### Heroes Of Pymoli Data Analysis
* Of the 1163 active players, the vast majority are male (84%). There also exists, a smaller, but notable proportion of female players (14%).

* Our peak age demographic falls between 20-24 (44.8%) with secondary groups falling between 15-19 (18.60%) and 25-29 (13.4%).  
-----

### Note
* Instructions have been included for each segment. You do not have to follow them exactly, but they are included to help you think through the steps.

In [8]:
# Dependencies and Setup
import pandas as pd
import numpy as np

# Raw data file
file_to_load = "Resources/purchase_data.csv"

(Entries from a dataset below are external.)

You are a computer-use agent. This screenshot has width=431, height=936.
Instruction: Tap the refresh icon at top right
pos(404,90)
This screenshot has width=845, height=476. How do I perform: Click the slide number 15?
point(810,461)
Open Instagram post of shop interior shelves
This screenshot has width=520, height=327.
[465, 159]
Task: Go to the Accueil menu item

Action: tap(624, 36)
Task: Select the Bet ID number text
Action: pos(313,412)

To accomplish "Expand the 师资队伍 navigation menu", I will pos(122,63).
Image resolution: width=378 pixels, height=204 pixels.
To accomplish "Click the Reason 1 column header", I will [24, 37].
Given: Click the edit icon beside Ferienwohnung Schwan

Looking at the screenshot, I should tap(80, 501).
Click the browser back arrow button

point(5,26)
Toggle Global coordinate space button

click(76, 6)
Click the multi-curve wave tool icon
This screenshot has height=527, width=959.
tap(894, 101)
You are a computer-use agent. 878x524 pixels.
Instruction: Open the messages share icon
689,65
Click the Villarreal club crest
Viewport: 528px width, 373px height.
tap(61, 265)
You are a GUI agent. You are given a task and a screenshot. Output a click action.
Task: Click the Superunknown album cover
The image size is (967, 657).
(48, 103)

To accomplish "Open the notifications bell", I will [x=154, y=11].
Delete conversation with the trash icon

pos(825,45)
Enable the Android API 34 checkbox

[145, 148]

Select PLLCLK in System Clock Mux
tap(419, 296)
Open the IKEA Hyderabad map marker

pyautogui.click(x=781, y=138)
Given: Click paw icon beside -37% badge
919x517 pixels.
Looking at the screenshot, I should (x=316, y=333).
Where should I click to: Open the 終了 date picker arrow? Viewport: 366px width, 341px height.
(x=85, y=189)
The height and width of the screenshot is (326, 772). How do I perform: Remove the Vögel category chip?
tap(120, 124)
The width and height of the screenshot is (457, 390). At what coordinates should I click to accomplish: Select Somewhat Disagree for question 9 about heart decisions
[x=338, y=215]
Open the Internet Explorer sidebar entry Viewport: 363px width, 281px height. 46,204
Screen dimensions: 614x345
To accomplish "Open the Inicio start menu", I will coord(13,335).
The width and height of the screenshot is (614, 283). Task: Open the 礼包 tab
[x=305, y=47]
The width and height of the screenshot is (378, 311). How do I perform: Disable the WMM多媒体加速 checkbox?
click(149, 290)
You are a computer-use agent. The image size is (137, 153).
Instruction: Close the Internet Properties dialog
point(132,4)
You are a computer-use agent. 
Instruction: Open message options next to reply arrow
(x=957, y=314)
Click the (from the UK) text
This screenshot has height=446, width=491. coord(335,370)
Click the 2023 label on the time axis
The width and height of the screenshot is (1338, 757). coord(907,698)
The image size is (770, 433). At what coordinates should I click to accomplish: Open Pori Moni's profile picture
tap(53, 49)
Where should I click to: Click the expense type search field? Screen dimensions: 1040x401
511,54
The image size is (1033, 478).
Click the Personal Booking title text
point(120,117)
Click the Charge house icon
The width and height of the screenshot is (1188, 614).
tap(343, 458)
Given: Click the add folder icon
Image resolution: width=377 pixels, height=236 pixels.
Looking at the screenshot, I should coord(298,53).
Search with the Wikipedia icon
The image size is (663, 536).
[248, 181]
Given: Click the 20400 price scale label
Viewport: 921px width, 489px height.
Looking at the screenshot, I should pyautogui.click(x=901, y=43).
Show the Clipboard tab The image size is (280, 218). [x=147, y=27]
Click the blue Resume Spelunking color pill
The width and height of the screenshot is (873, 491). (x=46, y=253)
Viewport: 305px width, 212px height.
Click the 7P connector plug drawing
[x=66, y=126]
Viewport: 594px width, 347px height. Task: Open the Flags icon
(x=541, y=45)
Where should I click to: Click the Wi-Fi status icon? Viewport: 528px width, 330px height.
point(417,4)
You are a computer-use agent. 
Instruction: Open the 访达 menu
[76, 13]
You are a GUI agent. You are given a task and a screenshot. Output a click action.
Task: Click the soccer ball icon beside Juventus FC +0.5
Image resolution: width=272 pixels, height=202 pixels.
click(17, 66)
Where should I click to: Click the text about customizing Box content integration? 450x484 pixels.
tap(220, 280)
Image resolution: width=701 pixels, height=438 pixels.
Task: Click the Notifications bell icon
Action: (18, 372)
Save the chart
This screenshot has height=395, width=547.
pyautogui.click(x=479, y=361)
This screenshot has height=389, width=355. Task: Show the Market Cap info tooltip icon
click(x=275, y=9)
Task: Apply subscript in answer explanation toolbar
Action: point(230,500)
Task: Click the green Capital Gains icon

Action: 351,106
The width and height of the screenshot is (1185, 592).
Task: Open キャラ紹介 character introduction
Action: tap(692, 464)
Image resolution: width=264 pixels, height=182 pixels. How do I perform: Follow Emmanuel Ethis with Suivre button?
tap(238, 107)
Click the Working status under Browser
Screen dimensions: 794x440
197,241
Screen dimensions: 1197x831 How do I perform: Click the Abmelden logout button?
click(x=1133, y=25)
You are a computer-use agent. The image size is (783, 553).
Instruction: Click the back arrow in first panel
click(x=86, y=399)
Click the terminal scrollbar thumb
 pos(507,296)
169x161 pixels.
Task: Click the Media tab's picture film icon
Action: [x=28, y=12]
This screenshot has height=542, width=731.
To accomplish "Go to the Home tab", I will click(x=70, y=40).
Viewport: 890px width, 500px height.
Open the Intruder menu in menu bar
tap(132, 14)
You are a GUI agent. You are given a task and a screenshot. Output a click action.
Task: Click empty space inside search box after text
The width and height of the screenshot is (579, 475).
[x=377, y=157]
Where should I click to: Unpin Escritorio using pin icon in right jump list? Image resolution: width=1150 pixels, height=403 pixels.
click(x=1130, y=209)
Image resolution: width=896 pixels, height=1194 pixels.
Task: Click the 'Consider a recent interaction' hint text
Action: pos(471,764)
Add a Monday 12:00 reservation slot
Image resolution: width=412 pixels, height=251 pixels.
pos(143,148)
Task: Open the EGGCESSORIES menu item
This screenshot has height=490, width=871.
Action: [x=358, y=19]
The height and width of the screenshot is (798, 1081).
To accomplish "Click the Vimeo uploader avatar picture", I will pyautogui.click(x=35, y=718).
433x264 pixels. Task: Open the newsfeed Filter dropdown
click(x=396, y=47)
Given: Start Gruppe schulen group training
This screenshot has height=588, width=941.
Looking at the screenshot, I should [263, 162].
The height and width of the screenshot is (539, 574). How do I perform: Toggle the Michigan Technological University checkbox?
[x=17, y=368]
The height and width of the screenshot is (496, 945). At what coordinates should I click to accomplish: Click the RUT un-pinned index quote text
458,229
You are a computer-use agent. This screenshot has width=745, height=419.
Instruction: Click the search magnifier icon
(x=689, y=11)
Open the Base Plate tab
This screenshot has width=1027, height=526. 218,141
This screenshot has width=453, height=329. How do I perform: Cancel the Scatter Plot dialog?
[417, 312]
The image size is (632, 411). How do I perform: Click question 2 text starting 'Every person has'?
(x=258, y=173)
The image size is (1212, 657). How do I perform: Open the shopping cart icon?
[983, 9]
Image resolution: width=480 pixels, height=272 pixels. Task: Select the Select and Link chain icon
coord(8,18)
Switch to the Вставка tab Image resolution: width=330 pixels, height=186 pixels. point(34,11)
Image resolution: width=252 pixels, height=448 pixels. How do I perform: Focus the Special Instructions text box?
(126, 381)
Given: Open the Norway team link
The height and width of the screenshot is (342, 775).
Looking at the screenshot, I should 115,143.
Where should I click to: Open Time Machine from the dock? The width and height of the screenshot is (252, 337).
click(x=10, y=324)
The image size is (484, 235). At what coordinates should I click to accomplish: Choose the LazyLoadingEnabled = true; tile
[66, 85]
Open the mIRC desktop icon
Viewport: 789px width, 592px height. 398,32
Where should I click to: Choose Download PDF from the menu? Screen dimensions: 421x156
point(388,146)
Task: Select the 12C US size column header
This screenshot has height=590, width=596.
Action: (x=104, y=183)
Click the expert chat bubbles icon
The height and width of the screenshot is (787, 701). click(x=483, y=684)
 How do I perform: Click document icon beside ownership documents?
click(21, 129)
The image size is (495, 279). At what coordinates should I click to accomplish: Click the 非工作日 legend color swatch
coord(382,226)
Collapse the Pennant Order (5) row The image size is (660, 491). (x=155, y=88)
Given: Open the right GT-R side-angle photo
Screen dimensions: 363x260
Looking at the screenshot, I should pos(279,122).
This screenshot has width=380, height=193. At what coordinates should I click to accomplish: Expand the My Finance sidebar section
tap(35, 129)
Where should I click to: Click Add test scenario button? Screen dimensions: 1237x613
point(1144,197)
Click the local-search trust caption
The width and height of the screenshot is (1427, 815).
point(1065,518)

# Read purchasing file and store into pandas data frame
purchase_data = pd.read_csv(file_to_load)
# purchase_data

## Player Count

In [2]:
# Display the total number of players
count_player = purchase_data["SN"].unique()
Count_player_int = len(purchase_data)
count_player = len(count_player)
count_player = [{"Total Players":count_player}]
count_player = pd.DataFrame(count_player)
count_player = count_player[["Total Players"]]
count_player

Unnamed: 0,Total Players
0,576


## Purchasing Analysis (Total)

In [3]:
# Calculate Number of Unique Items	Average Price	Number of Purchases	Total Revenue

Number_of_Unique_Items = len(purchase_data["Item ID"].unique())
# Number_of_Unique_Items
Average_Price = purchase_data["Price"].mean()
# Average_Price
Number_of_Purchases = len(purchase_data)
#Number_of_Purchases
Total_Revenue = purchase_data["Price"].sum()
#Total_Revenue

purchase_records = [{"Number of Unique Items":Number_of_Unique_Items
                               ,"Average Price":'${:,.2f}'.format(Average_Price)
                               ,"Number of Purchases":Number_of_Purchases
                               ,"Total Revenue":'${:,.2f}'.format(Total_Revenue)}]
# purchase_records
purchase_records_data_Frame =  pd.DataFrame(purchase_records)
# purchase_records_data_Frame
purchase_records_ordered = purchase_records_data_Frame[["Number of Unique Items","Average Price","Number of Purchases","Total Revenue"]]
purchase_records_ordered

# Purchase ID,SN,Age,Gender,Item ID,Item Name,Price


Unnamed: 0,Number of Unique Items,Average Price,Number of Purchases,Total Revenue
0,183,$3.05,780,"$2,379.77"


## Gender Demographics

In [4]:
players = purchase_data.groupby(["Gender"]).agg({"Gender":"size"})
players = players.rename(columns={"Gender":"Total Count"})
players["Percentage of Players"]= players["Total Count"]*100/Count_player_int
players = pd.DataFrame(players)
players = players[["Percentage of Players","Total Count"]]
players

Unnamed: 0_level_0,Percentage of Players,Total Count
Gender,Unnamed: 1_level_1,Unnamed: 2_level_1
Female,14.487179,113
Male,83.589744,652
Other / Non-Disclosed,1.923077,15



## Purchasing Analysis (Gender)

In [5]:
# Normalized Totals
# For normalized purchasing, divide total purchase value by purchase count, by gender
purchase_data["Total Price"] = purchase_data["Price"]
purchase_data["Count"] = 0
purchase_analysis = purchase_data.groupby(["Gender"]).agg({"Price":"mean","Total Price":"sum","Count":"size"})
purchase_analysis["Normalized Totals"] = purchase_analysis["Total Price"] / purchase_analysis["Count"]
purchase_analysis = purchase_analysis.rename(columns={"Count": "Purchase Count"
                                                     ,"Price" : "Average Purchase Price"
                                                      ,"Total Price":"Total Purchase Value"
                                                      })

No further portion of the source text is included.